What you need to do:
a) Retype the part of the pleural effusion text starting at "2. Exudative pleural" and ending at "and/or liver failure.".
b) Extend the pleural effusion text past its last sentence.

Extract to read:
▽
Pleural Effusion
Allow me to discuss with you a pulmonary condition known as pleural effusion or water in the lungs.
Pleural effusion is excess fluid located between the outer surface of our lungs and our chest wall.
The common symptoms of a patient with pleural effusion include chest pain, orthopnea or inability to breathe when in supine position, nonproductive cough and exertional dyspnea or shortness of breath.
There are two kinds of pleural effusion:
1.) Transudative pleural effusion- pleural effusion with low protein and lactate dehydrogenase (LDH) concentration.
2. Exudative pleural effusion which is pleural effusion with high protein and LDH concentration.
In order to determine the disease that causes pleural effusion, doctors need to determine whether the patient has transudative or exudative pleural effusion.
The patients with transudative pleural effusion usually suffer from heart failure and/or liver failure.
Moreover, the patients with exudative pleural effusion may suffer from pneumonia or tuberculosis infection.
△
Raw data:
▽
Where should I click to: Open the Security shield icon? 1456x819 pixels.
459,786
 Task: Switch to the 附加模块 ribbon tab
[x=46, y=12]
△
Exercise answers:
a)
2. Exudative pleural effusion which is pleural effusion with high protein and LDH concentration.
In order to determine the disease that causes pleural effusion, doctors need to determine whether the patient has transudative or exudative pleural effusion.
The patients with transudative pleural effusion usually suffer from heart failure and/or liver failure.

b)
The other conditions that can cause pleural effusion include lung cancer, lymphoma, kidney failure, pulmonary embolism, autoimmune disease, chest trauma and some medications.
The treatment of pleural effusion is managed by targeting the underlying disease that causes the problem in the first place plus thoracentesis or drawing of fluid from the lungs using a needle.
The treatment can also involve the use of a tube inserted on the patient’s thoracic cage known as chest tube thoracostomy (CTT).
Thoracentes is less invasive compared to CTT thus it is preferred if the patient is unstable.
The CTT is chosen as the mode of treatment if the pleural effusion is likely to recur, loculated and infected .
The minimal pleural effusion usually resolved spontaneously, thus it is by observation alone.
In the Philippines, parapneumonic effusion caused by pneumonia is the most common cause of pleural effusion.